As health care has evolved from a paternalist,
physician centric model to a team-based, patient-centered model reliant on
shared decision making, so too has the terminology used to describe contrary
behavior.
The
term “difficult” that had been applied to patients who didn’t obey their doctor's orders was first modified to “noncompliant,” then, more recently, to “non-adherent.” Such changes acknowledge patients own the right to follow (i.e., adhere to) or ignore your advice regarding lifestyle choices,
treatment regimens, and prescriptions.
What hasn’t changed, however, is clinician angst that they work in a health care
delivery system that limits their ability to convey to patients concerns that
their decisions or disengagement may pose serious consequences. In a 2011
Consumers Report survey of 660 primary care physicians, patient noncompliance
was the top complaint, and that sentiment seems to be increasing.
Time
constraints, communication barriers, and “Dr. Google” are ubiquitous
hindrances. Imparting your recommendations is often a challenge; being able
to engage in a meaningful discussion about why those recommendations matter
to the patient’s health is a much bigger challenge. On top of that,
clinicians worry that an adverse health outcome will somehow be attributed to
their inability to convince a patient to follow their advice.
The
clinical coders who assign contributing factors to medical malpractice cases
housed in CRICO’s national Comparative Benchmarking System (CBS) recognize that some
adverse events are impacted by patient decisions contrary to sound medical
advice or behavior outside any clinician's influence or control. To capture
relevant instances of non-adherence with recommended treatment, follow up, or
medication regimens, the coders may assign one of the following codes:
- Patient noncompliance with a recommended treatment regimen
- Patient noncompliance with follow-up calls or appointments
- Patient noncompliance with medication(s)
For all CBS cases asserted from 2007–2016, 11 percent had one or more of
these contributing factors (12 percent of the high-severity cases). Of those,
29 percent involve a medical treatment allegation and 23 percent allege a
diagnostic failure. Not surprisingly, the vast majority involve outpatients
and primary care providers are the most commonly named.
The presence of these issues does not, of course, suggest that other factors did
not substantially contribute to an adverse outcome, nor do they preclude a
case from being brought forth. While the reasons cases are closed with an
indemnity payment go far beyond the coded contributing factors, cases that do
include one or more “patient noncompliance” factor closed with a
payment at a rate (25 percent) below the 34 percent rate for all CBS
cases closed from 2007–2016.

Data for Cases With Non-Adherent Patients: Click to enlarge.
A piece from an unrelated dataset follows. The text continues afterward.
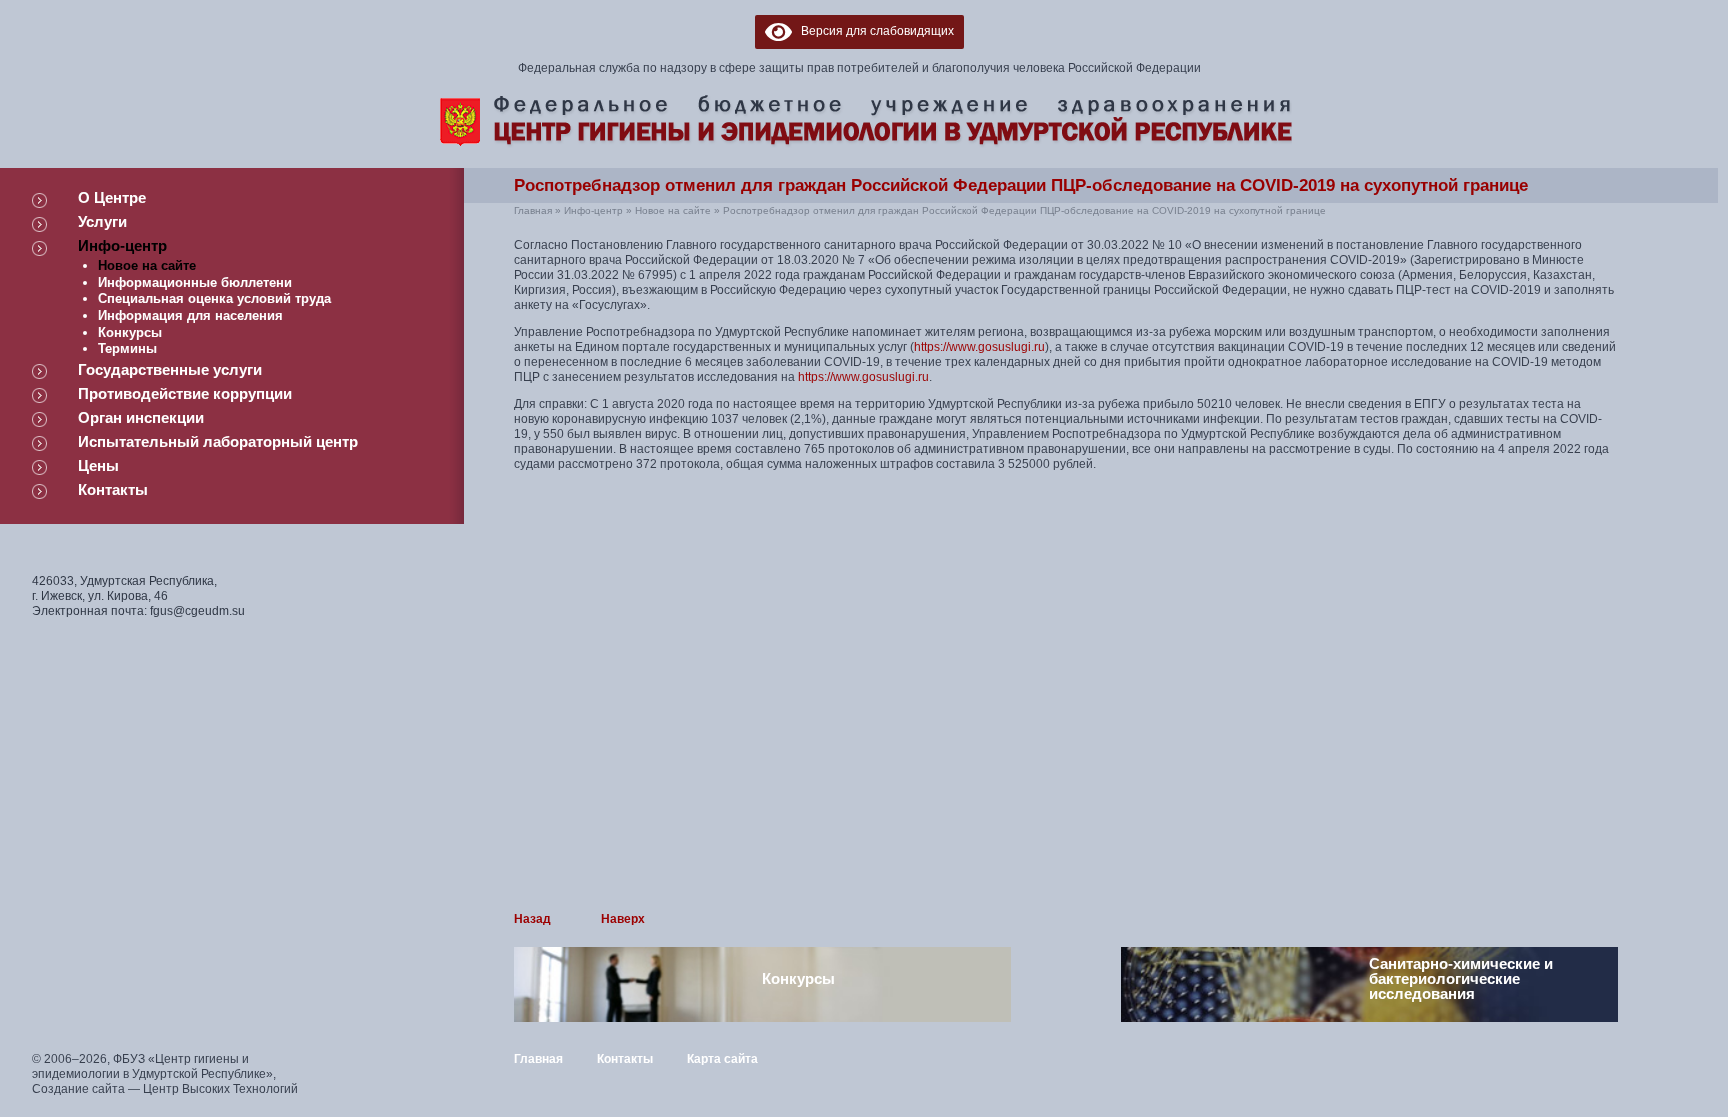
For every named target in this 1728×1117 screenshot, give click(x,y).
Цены (98, 465)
Wary or disengaged patients who have serious health issues will, nevertheless,
continue to require and seek care. While non-adherence can be exasperating
when you have a broader view of the consequences of such decisions, you may
ultimately be able to help those patients by seeing their decisions as
detours rather than dead ends. Probing for the reason a patient rejects
treatment, misses appointments, or neglects medications may expose underlying
issues that you can then address. Reframing the situation (especially for
patients with low health literacy), realignment of expectations, or
engagement of family members or social services, are strategies that may help
your patients make better informed decisions.
Obviously, you can only devote so much time to patients who resist your help. Record
your education efforts (and materials provided) and document a patient’s refusal of strongly recommended care. If necessary, follow established protocols for
transferring care to another provider. While such actions may not prevent a
malpractice claim or lawsuit, they demonstrate your efforts to adequately
explain or emphasize the importance of recommended care plans, and to guide
the patient toward appropriate care.